**Work to be completed:** Look through the data that follows and copy each line with the string "width".

....

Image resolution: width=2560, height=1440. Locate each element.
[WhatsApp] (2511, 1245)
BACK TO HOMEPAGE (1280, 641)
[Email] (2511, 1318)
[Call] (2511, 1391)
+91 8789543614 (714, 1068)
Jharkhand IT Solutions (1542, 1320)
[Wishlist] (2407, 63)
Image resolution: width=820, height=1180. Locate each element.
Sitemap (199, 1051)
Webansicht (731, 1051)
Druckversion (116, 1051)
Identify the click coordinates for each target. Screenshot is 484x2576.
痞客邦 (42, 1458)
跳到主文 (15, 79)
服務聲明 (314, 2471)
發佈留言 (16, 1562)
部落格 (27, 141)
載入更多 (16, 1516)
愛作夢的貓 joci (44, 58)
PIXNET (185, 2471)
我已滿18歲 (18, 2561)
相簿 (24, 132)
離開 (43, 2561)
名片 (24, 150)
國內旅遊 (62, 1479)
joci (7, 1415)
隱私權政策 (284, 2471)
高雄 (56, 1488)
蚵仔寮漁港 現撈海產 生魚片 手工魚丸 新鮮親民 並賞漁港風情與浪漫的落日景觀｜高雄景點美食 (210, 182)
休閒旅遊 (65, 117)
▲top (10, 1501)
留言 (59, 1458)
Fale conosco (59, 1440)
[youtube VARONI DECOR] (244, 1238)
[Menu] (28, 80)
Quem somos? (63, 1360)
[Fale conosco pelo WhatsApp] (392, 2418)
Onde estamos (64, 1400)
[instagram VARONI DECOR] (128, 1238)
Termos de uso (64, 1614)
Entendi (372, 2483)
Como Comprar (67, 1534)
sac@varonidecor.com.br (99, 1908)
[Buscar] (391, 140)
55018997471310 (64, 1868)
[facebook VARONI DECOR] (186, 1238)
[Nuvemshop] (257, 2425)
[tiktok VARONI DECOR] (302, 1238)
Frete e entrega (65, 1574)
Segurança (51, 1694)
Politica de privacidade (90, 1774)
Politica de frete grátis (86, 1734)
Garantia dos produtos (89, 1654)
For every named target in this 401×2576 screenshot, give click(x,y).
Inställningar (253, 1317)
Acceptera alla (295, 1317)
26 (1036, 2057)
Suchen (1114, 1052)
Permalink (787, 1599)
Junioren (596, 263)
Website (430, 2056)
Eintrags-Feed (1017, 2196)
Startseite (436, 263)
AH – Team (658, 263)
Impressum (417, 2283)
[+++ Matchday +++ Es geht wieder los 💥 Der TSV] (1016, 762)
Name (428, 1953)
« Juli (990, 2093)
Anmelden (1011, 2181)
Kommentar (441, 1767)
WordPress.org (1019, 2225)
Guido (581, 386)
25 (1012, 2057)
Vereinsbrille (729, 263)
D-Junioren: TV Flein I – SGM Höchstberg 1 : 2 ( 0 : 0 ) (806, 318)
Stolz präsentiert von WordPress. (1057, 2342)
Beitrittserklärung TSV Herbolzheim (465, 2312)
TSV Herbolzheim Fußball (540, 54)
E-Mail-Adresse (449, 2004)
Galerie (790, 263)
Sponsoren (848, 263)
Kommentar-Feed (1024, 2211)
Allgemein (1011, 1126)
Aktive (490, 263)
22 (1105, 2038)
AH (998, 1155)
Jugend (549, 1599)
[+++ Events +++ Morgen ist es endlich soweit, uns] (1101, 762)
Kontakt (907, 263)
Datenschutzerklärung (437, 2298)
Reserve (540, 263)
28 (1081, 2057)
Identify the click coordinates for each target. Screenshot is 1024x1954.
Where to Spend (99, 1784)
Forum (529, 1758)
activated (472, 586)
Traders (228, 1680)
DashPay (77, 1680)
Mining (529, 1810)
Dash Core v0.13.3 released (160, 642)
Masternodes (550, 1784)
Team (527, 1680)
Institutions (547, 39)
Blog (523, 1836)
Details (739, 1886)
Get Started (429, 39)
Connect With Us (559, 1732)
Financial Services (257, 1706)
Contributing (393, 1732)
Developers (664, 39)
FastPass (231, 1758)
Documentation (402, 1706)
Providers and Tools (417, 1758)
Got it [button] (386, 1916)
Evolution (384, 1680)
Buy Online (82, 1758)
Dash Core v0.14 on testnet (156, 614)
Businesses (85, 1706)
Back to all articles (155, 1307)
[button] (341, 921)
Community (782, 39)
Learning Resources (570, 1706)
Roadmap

....

**Response to the task:**
Image resolution: width=2560, height=1440. Locate each element.
Image resolution: width=820, height=1180. Locate each element.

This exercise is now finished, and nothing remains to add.